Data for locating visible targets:

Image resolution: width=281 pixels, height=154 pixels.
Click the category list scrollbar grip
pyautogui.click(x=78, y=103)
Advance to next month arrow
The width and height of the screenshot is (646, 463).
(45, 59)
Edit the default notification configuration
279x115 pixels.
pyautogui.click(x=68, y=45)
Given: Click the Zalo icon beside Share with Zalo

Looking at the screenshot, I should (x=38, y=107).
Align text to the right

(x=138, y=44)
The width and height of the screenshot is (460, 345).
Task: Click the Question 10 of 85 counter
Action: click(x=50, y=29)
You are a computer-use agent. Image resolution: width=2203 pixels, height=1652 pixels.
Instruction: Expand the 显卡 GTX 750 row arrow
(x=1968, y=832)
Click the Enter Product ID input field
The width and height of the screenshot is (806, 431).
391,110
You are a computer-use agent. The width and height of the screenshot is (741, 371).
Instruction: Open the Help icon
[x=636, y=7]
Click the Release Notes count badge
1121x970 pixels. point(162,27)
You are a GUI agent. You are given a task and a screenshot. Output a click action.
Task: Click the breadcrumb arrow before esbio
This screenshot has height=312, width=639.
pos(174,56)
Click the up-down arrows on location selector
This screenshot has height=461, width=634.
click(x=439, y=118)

> _What the exercise asks_
Collect every line of the rows above that contains the string "computer", and copy each of those lines in full.

> _Correct response_
You are a computer-use agent. Image resolution: width=2203 pixels, height=1652 pixels.
You are a computer-use agent. The width and height of the screenshot is (741, 371).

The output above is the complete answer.